After the war he studied art in the Netherlands, London and Munich. In 1918, he studied at the Royal Academy of Art in The Hague, and then privately with Johan Hendrik van Mastenbroek. In 1921 he attended the School of Oriental Studies studying Japanese and between 1920 and 1924 he attended the prestigious Slade School of Fine Art in London. From this time on he began a wandering existence travelling to Canada, Shanghai, Bali, Colombo and Australia. Wherever he was, he painted, and mailed paintings to galleries, initially with little commercial success. In 1934, in Melbourne, he joined artists Lina Bryans, Ada Plante, William (Jock) Frater, Ambrose Hallen and others at Darebin Bridge House, a converted coach-house at Darebin owned by Bryans. He began a mural for the Menzies Hotel at this time.

Later that year he left Australia via Sydney and Brisbane for the Philippines. He then travelled to many places including Shanghai, Peking, Manila, Brisbane, Singapore and Calcutta. He served with the British Army, 5th Mahratta Light Infantry with the rank of captain in India from 1941 to 1943. Discharged from the army in 1943, he travelled to Australia and visited Melbourne Cairns, Cooktown, and Brisbane before eventually settling into a studio back at Darebin in Melbourne.

By this time his paintings had become widely known and had already been acquired by the Contemporary Art Society, London, the Tate and Leicester City Gallery.

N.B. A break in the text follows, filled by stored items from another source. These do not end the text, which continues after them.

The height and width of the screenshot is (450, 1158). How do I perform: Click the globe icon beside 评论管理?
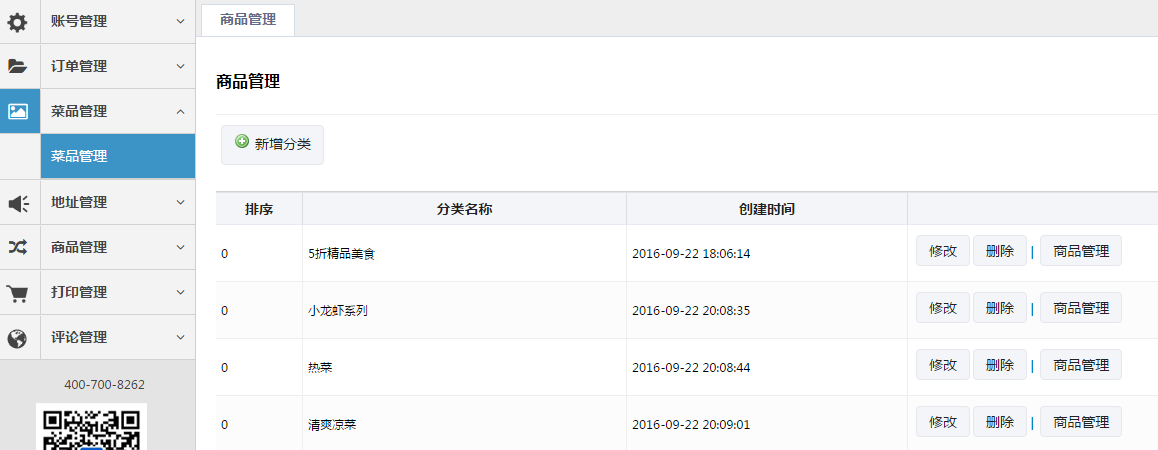point(17,338)
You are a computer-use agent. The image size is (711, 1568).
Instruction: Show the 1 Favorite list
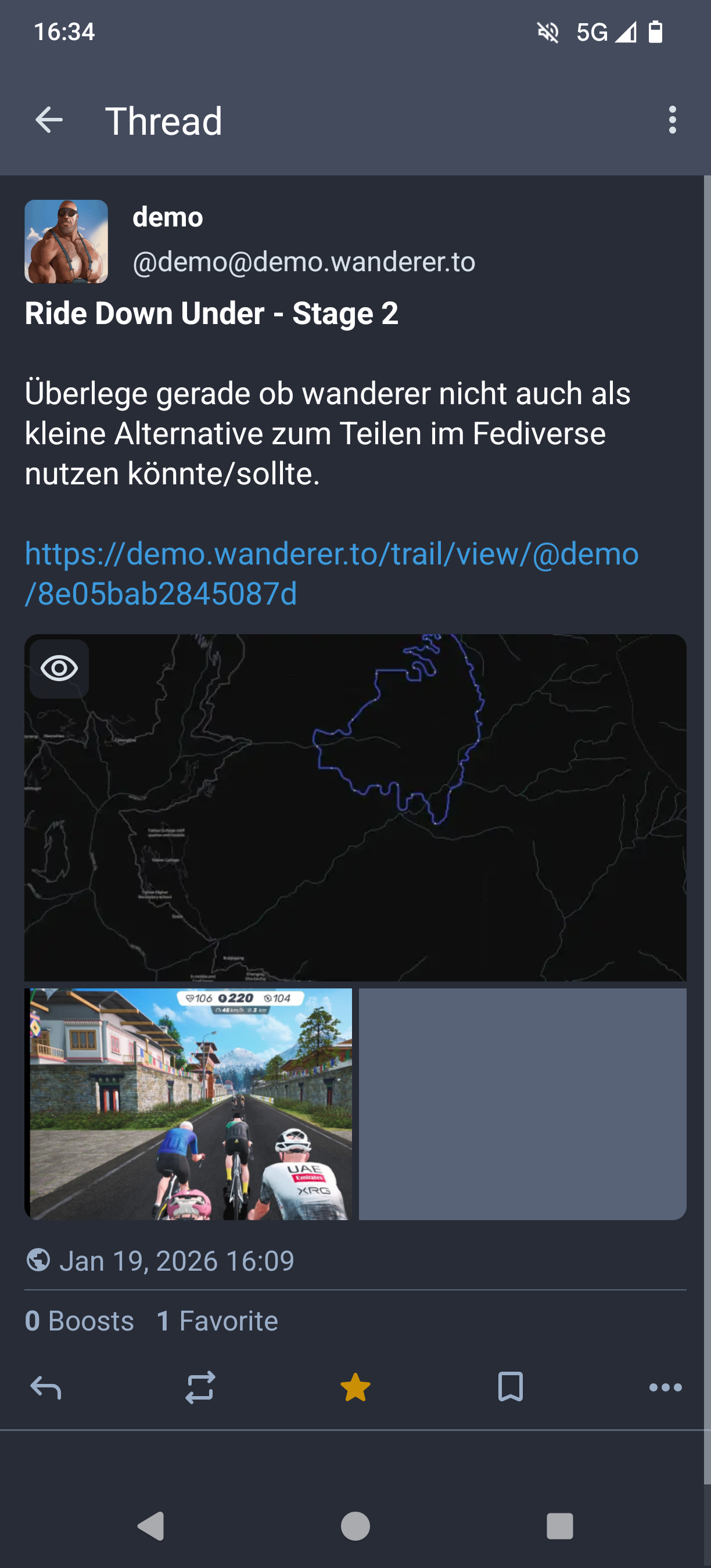pyautogui.click(x=217, y=1321)
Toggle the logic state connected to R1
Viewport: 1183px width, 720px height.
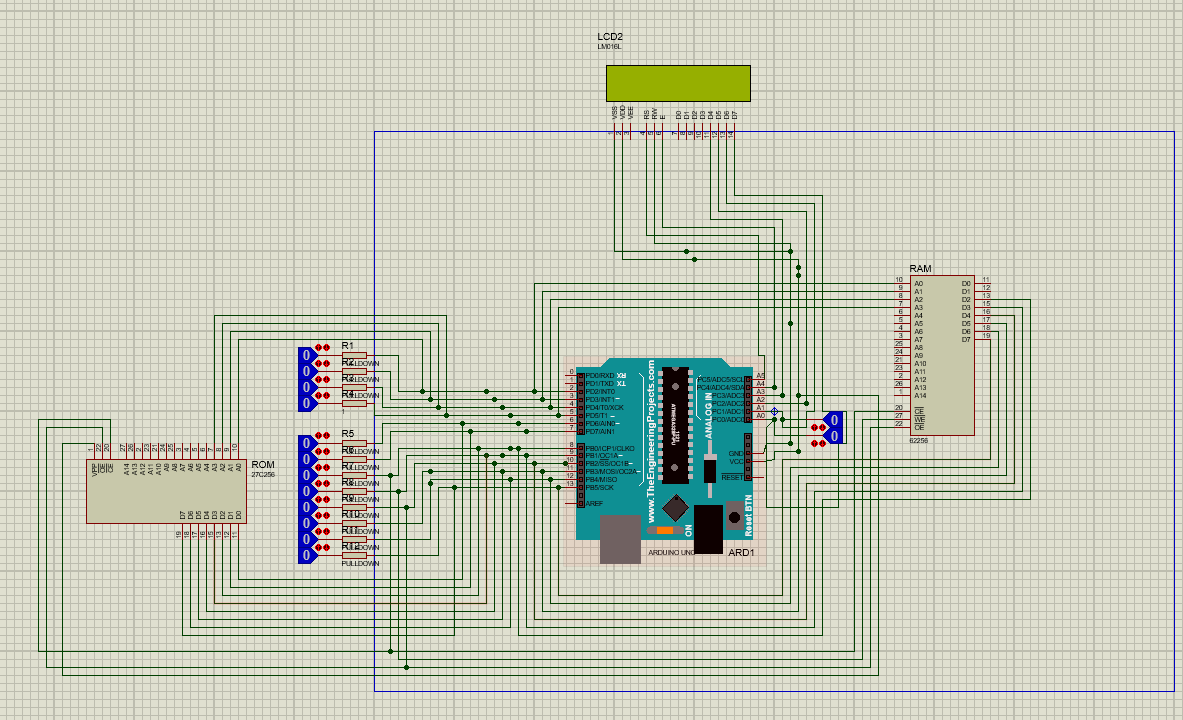(307, 355)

After moving back to Cairns and Townsville, in 1951 he moved to Darwin where, after living in abandoned trucks and boats, and probably suffering from depression, he built a raft and embarked on a solo voyage into the open sea. Thought by the Australians to have perished after searches were unsuccessful, he survived and beached on Rote Island in Indonesia. Discovered by Indonesian authorities, he was imprisoned and eventually deported. He travelled to London via Singapore and returned to Brisbane in 1953, aged 62. He built a hut on Bribie Island in Queensland, where he lived for the rest of his life except for visits to India and London during the 1960s.

==Works==
One of his paintings, Monastery, acquired by the National Gallery of Australia, was described by critics at the time as a masterpiece. It was singled out by fellow Australian artist James Gleeson, who said, "He has fashioned an extraordinarily fascinating hybrid from the pictorial traditions of Europe and the calligraphy of China..." (The Sydney Morning Herald, 14 June 1961)

He is one of the few European painters to have drawn extensively from Oceanian art. His style has been described as "a paragon of sophisticated clumsiness". He often used the cheapest materials such as cardboard or newspaper and poor quality paints, and many of his works were lost or became damaged by the tropical climate in which he lived.

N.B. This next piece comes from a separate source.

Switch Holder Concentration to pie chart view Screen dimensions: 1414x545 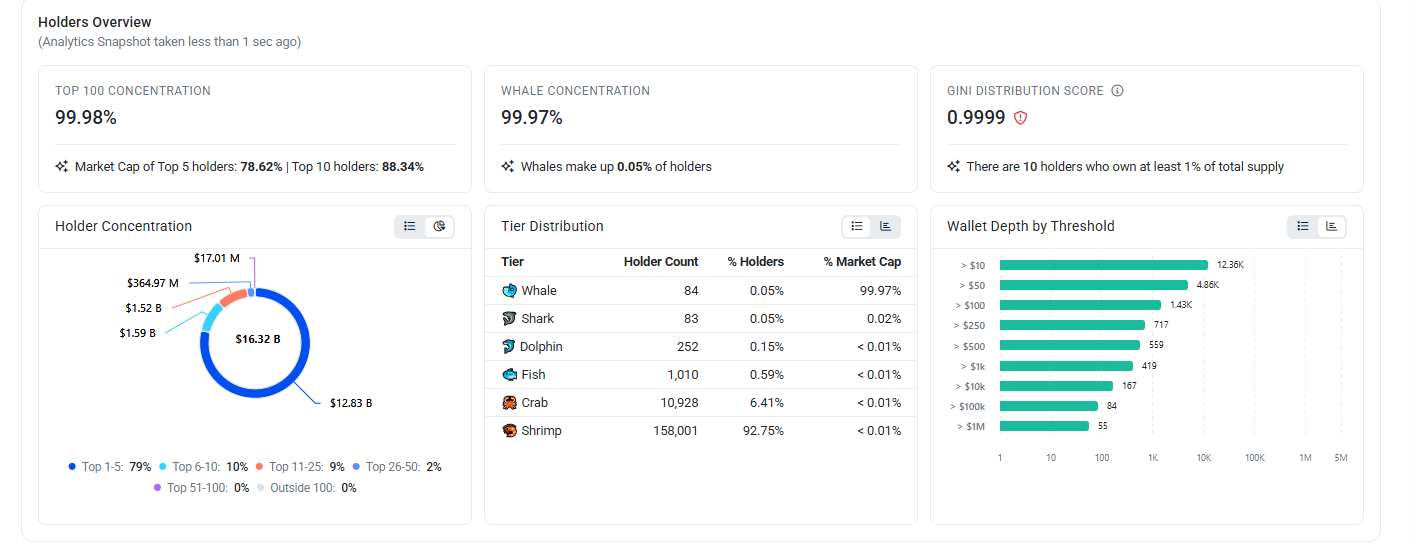click(x=439, y=226)
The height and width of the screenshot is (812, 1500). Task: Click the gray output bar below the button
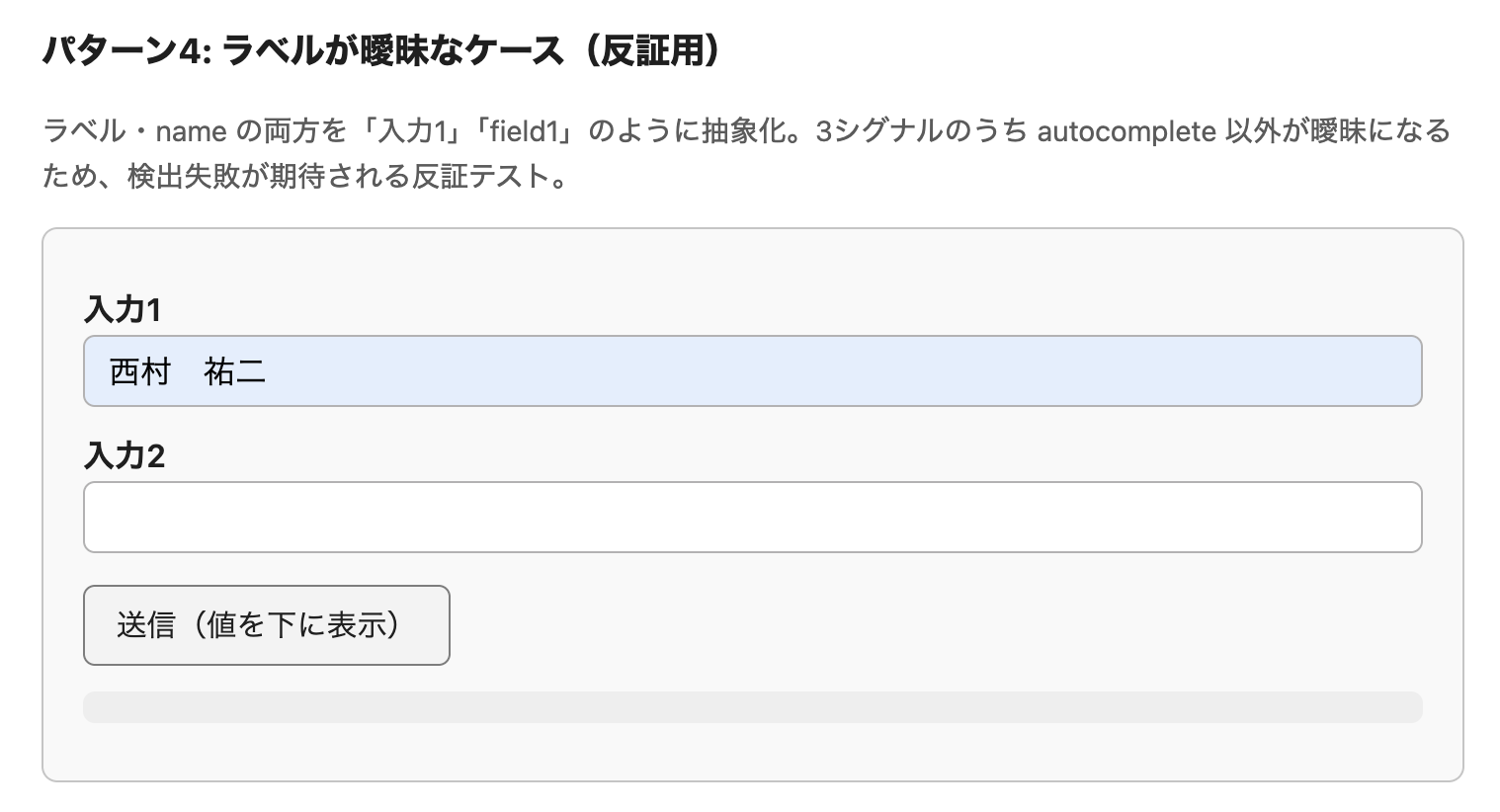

Fairweather's work was included in the exhibition "Australian Painting Today" at the Tate Gallery, London, and in the same year was selected to represent Australia at the São Paulo Art Biennial.

He is represented in all state galleries in Australia, the Tate Gallery, London, City Gallery, Leicester, and the Ulster Museum, Belfast. The only exhibition of his own works he ever saw was a 1964 retrospective at the Queensland Art Gallery.

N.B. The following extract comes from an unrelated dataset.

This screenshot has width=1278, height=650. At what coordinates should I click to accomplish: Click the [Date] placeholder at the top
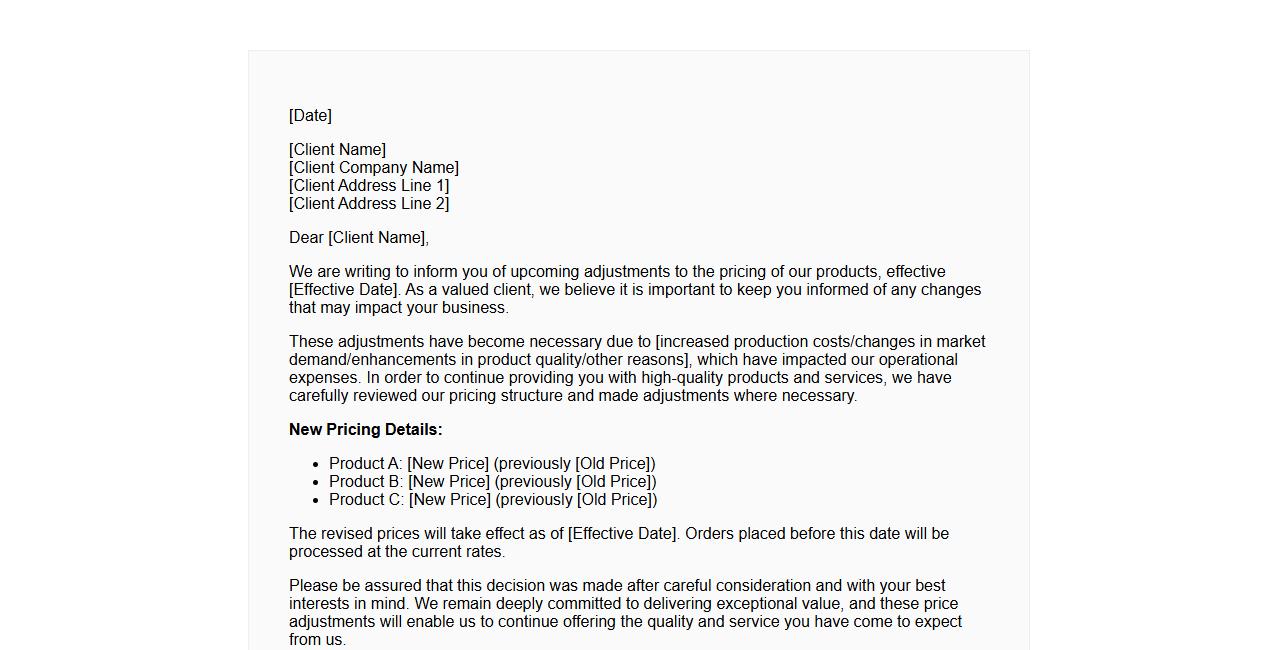[x=310, y=116]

In 1965 Fairweather published The Drunken Buddha which he had translated from the Chinese and illustrated with twelve of his paintings. It is a novel based on the life of Tao Chi whose eccentric approach to religious teaching was in accordance with an ancient and respected Chinese tradition of how a sage should behave.

Fairweather was interviewed in 1965 by Hazel de Berg on his life history. The interview can be found at the National Library of Australia.

Australian writer Murray Bail has written the monograph Fairweather (1981; revised edition 2009).

Ian Fairweather: A Life in Letters by Claire Roberts and John Thompson was published in October 2019 by Text Publishing.

In April 2019, Fairweather's painting Barbecue sold for $1.7 million.

QAGOMA (Queensland Art Gallery and Gallery of Modern Art) held the exhibition "Birds of Passage" from 2024 until January 2026, juxtaposing Fairweather with Paul Jacoulet.